Era lo mismo que había dicho el tío Karl cuando me había hecho las fotos aquel día en la cabaña. Resignada, me mordí el labio. Masami me llevó de la mano y me hizo subir al asiento trasero de su llamativo Mercedes-Benz. A mi lado, sobre la piel beige del asiento, sentí la pierna caliente de Johnson tocando la mía. El incidente de la cabaña. Nuestro secreto. Mis ojos debían de bailar por haber redescubierto la felicidad, y esperaba tener nuevas alegrías. La vida no sucede según nuestros planes, pero todos somos libres de soñar.
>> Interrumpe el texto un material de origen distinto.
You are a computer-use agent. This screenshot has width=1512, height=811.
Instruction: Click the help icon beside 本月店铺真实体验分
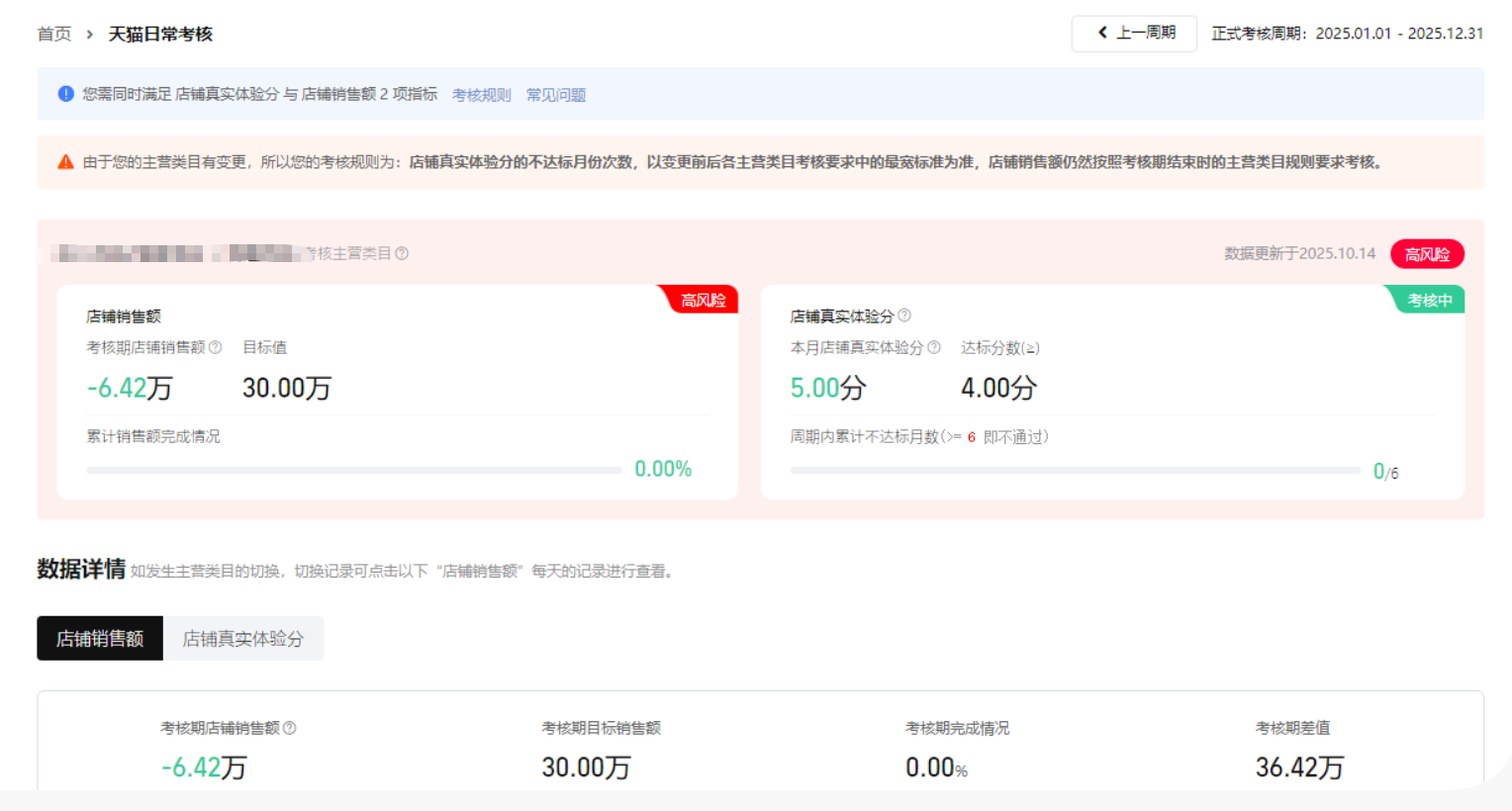point(934,347)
De vuelta del aeropuerto, Masami detuvo el coche para dejar a Johnson en el trabajo, de modo que quedé en manos de ella. Me llevó al colegio Q en el distrito de Minato. El edificio principal era de piedra y tenía aspecto de viejo. Los edificios que lo flanqueaban, en cambio, eran más modernos. El instituto estaba a la derecha, e involuntariamente, empecé a mirar por si mi hermana andaba por allí. No nos habíamos visto desde que nos separamos en marzo, y ya hacía más de cuatro meses desde entonces. Si ingresaba en el colegio Q, sin duda se enfurecería. No podía evitar imaginarme lo enojada que estaría. Se había dejado la piel para entrar en esa escuela con el único propósito de alejarse de mí. Su artimaña no me había engañado. Solté una amarga carcajada en voz alta.

—¡Yuriko-chan, alegra esa cara! —dijo Masami. Al parecer, había malinterpretado mi risa—. Estás tan guapa cuando sonríes. Si sonríes seguro que superarás la entrevista. Bueno, se trata de un examen escrito, pero es sólo una formalidad. Sé que querrán que te quedes con ellos mucho, mucho tiempo porque eres muy guapa. A mí me sucedió lo mismo cuando hice el examen de ingreso en la aerolínea. La competencia era terrible, pero cogieron a las chicas con las mejores sonrisas.

Yo dudaba de que el examen de una azafata de vuelo y el examen de ingreso para esta escuela tuvieran algo que ver pero, puesto que no merecía la pena discutir, decidí que lo mejor sería componer una dulce sonrisa. Y, si me aceptaban, entonces, ¿qué? El colegio costaba más de lo que mi padre podía pagar, y Johnson había aceptado costear la mitad de la matrícula. ¿Acaso no era ya poco menos que una prostituta?

Unas diez chicas se presentaron para el examen de acceso en la categoría de «emigrantes». Todas ellas habían estado viviendo en el extranjero debido al trabajo de sus padres. Yo era la única mestiza, y fui la que sacó la peor nota. No me interesaba en absoluto el colegio. Es más, apenas tenía el vocabulario necesario para mantener una conversación en inglés o en alemán.